Effective ensmebles of GANs in GECCO 2020

Our study about generative modelling by using Evolutionar Ensemple Learning presented in GECCO 2020

Effective ensmebles of GANs in GECCO 2020

During this on-line GECCO 2020, we have presented our research work about using Evolutionary Ensemble Learning to address mode collapse in GANs.


This year COVID-19 has not allowed us to meet in person with our colleagues of the evolutionary computing community, but this has not prevented us from organizing and assisting the amazing sessions and workshops that GECCO offers us every year.

During this on-line GECCO 2020, we have presented one of our last research works related to GANs. In this case, we have presented our paper entitled Re-purposing Heterogeneous Generative Ensembles with Evolutionary Computation in which we define a new way to use Evolutionary Ensemble Learning (EEL) in such kind of special machine learning approach.

GANs

The main idea behind this paper is to take advantage of already pre-trained heterogeneous generators according to a given loss function (optimization problem) to combine them (create mixtures of generators) in such a way that they are able to address a new optimization problem. In this case, we took 3,000 generators optimized according to the sample generation quality (FID score) and we optimized the diversity of the generated samples to address mode collapse. In order to do so, we defined the Ensemble Optimization Problem and we addressed by using two different evolutionary approaches based on Genetic Algorithms.
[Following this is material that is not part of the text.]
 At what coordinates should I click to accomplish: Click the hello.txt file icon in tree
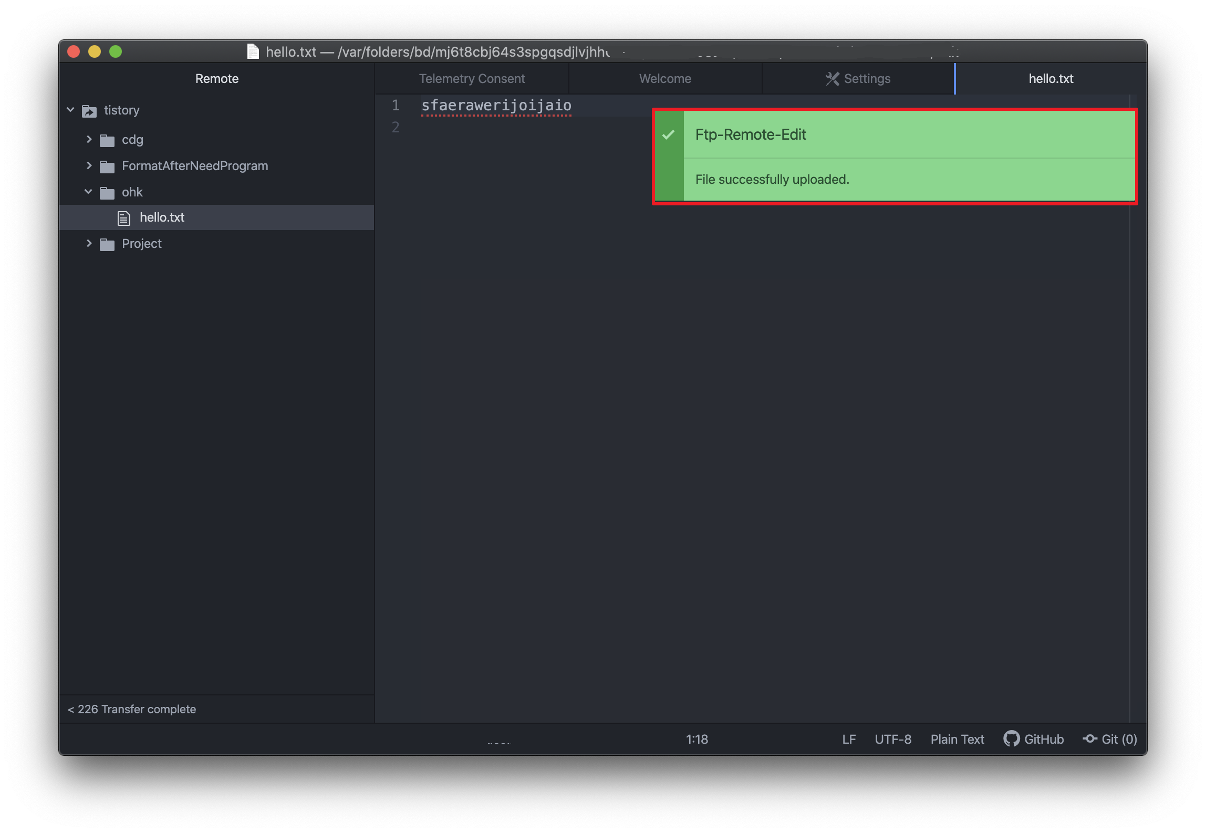click(124, 218)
The presentation can be downloaded from here

GANs

As we are working in this interesting project for Deep Learning community, we will be able to report new, stimulating, and remarkable results in short period of time.


Re-purposing Heterogeneous Generative Ensembles with Evolutionary Computation

Abstract

Generative Adversarial Networks (GANs) are popular tools for generative modeling. The dynamics of their adversarial learning give rise to convergence pathologies during training such as mode and discriminator collapse. In machine learning, ensembles of predictors demonstrate better results than a single predictor for many tasks. In this study, we apply two evolutionary algorithms (EAs) to create ensembles to re-purpose generative models, i.e., given a set of heterogeneous generators that were optimized for one objective (e.g., minimize Frechet Inception Distance), create ensembles of them for optimizing a different objective (e.g., maximize the diversity of the generated samples). The first method is restricted by the exact size of the ensemble and the second method only restricts the upper bound of the ensemble size. Experimental analysis on the MNIST image benchmark demonstrates that both EA ensembles creation methods can re-purpose the models, without reducing their original functionality. The EA-based demonstrate significantly better performance compared to other heuristic-based methods. When comparing both evolutionary, the one with only an upper size bound on the ensemble size is the best.